- Instructions for the task -
Print out the complete set of records below, exactly as they read.

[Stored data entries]
Segment Open

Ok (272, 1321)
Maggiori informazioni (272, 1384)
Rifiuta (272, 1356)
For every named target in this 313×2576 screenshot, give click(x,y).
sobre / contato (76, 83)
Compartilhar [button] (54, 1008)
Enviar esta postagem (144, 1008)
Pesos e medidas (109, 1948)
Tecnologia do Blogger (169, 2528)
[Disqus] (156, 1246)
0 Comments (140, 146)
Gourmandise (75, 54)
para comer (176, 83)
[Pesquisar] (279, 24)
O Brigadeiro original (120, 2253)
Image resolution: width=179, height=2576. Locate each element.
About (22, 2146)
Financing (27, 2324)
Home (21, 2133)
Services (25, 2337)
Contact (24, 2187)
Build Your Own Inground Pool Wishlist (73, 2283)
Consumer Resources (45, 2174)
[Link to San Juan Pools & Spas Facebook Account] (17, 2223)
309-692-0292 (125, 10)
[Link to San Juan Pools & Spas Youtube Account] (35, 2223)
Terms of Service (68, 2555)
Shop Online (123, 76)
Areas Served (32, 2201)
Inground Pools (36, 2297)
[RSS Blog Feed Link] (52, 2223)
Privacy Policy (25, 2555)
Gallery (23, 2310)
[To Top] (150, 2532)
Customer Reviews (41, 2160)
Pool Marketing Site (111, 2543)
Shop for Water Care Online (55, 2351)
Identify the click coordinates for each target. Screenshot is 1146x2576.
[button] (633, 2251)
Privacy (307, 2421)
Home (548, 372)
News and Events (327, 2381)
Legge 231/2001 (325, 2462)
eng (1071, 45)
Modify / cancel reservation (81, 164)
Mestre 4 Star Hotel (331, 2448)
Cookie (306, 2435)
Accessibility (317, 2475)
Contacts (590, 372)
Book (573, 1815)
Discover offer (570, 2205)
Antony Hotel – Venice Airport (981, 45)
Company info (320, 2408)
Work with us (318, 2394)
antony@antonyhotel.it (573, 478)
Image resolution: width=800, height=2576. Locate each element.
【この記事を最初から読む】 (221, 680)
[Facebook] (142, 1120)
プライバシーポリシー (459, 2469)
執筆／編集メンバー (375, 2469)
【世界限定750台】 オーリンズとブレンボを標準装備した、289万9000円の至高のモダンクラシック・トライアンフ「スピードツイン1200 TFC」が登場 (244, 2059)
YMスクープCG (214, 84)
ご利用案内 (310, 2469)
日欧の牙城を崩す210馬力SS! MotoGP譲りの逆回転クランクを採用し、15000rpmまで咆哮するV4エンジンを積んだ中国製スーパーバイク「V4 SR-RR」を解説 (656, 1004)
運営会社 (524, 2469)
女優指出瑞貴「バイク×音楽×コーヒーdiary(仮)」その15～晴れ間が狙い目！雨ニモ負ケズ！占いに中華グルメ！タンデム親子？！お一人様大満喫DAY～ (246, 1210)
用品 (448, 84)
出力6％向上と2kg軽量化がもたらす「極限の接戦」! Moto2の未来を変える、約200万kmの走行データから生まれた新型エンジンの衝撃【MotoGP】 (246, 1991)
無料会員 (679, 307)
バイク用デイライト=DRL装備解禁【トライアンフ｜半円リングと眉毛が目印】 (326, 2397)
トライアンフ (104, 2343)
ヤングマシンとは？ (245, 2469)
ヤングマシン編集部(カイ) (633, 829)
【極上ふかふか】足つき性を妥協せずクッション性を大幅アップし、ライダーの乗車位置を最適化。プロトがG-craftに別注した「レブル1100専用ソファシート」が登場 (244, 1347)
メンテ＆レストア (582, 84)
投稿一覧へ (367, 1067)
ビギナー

Segment Closed

- Output -
Ok (272, 1321)
Maggiori informazioni (272, 1384)
Rifiuta (272, 1356)
For every named target in this 313×2576 screenshot, give click(x,y).
sobre / contato (76, 83)
Compartilhar [button] (54, 1008)
Enviar esta postagem (144, 1008)
Pesos e medidas (109, 1948)
Tecnologia do Blogger (169, 2528)
[Disqus] (156, 1246)
0 Comments (140, 146)
Gourmandise (75, 54)
para comer (176, 83)
[Pesquisar] (279, 24)
O Brigadeiro original (120, 2253)
Image resolution: width=179, height=2576. Locate each element.
About (22, 2146)
Financing (27, 2324)
Home (21, 2133)
Services (25, 2337)
Contact (24, 2187)
Build Your Own Inground Pool Wishlist (73, 2283)
Consumer Resources (45, 2174)
[Link to San Juan Pools & Spas Facebook Account] (17, 2223)
309-692-0292 (125, 10)
[Link to San Juan Pools & Spas Youtube Account] (35, 2223)
Terms of Service (68, 2555)
Shop Online (123, 76)
Areas Served (32, 2201)
Inground Pools (36, 2297)
[RSS Blog Feed Link] (52, 2223)
Privacy Policy (25, 2555)
Gallery (23, 2310)
[To Top] (150, 2532)
Customer Reviews (41, 2160)
Pool Marketing Site (111, 2543)
Shop for Water Care Online (55, 2351)
Identify the click coordinates for each target. Screenshot is 1146x2576.
[button] (633, 2251)
Privacy (307, 2421)
Home (548, 372)
News and Events (327, 2381)
Legge 231/2001 (325, 2462)
eng (1071, 45)
Modify / cancel reservation (81, 164)
Mestre 4 Star Hotel (331, 2448)
Cookie (306, 2435)
Accessibility (317, 2475)
Contacts (590, 372)
Book (573, 1815)
Discover offer (570, 2205)
Antony Hotel – Venice Airport (981, 45)
Company info (320, 2408)
Work with us (318, 2394)
antony@antonyhotel.it (573, 478)
Image resolution: width=800, height=2576. Locate each element.
【この記事を最初から読む】 (221, 680)
[Facebook] (142, 1120)
プライバシーポリシー (459, 2469)
執筆／編集メンバー (375, 2469)
【世界限定750台】 オーリンズとブレンボを標準装備した、289万9000円の至高のモダンクラシック・トライアンフ「スピードツイン1200 TFC」が登場 (244, 2059)
YMスクープCG (214, 84)
ご利用案内 (310, 2469)
日欧の牙城を崩す210馬力SS! MotoGP譲りの逆回転クランクを採用し、15000rpmまで咆哮するV4エンジンを積んだ中国製スーパーバイク「V4 SR-RR」を解説 (656, 1004)
運営会社 (524, 2469)
女優指出瑞貴「バイク×音楽×コーヒーdiary(仮)」その15～晴れ間が狙い目！雨ニモ負ケズ！占いに中華グルメ！タンデム親子？！お一人様大満喫DAY～ (246, 1210)
用品 (448, 84)
出力6％向上と2kg軽量化がもたらす「極限の接戦」! Moto2の未来を変える、約200万kmの走行データから生まれた新型エンジンの衝撃【MotoGP】 (246, 1991)
無料会員 (679, 307)
バイク用デイライト=DRL装備解禁【トライアンフ｜半円リングと眉毛が目印】 (326, 2397)
トライアンフ (104, 2343)
ヤングマシンとは？ (245, 2469)
ヤングマシン編集部(カイ) (633, 829)
【極上ふかふか】足つき性を妥協せずクッション性を大幅アップし、ライダーの乗車位置を最適化。プロトがG-craftに別注した「レブル1100専用ソファシート」が登場 (244, 1347)
メンテ＆レストア (582, 84)
投稿一覧へ (367, 1067)
ビギナー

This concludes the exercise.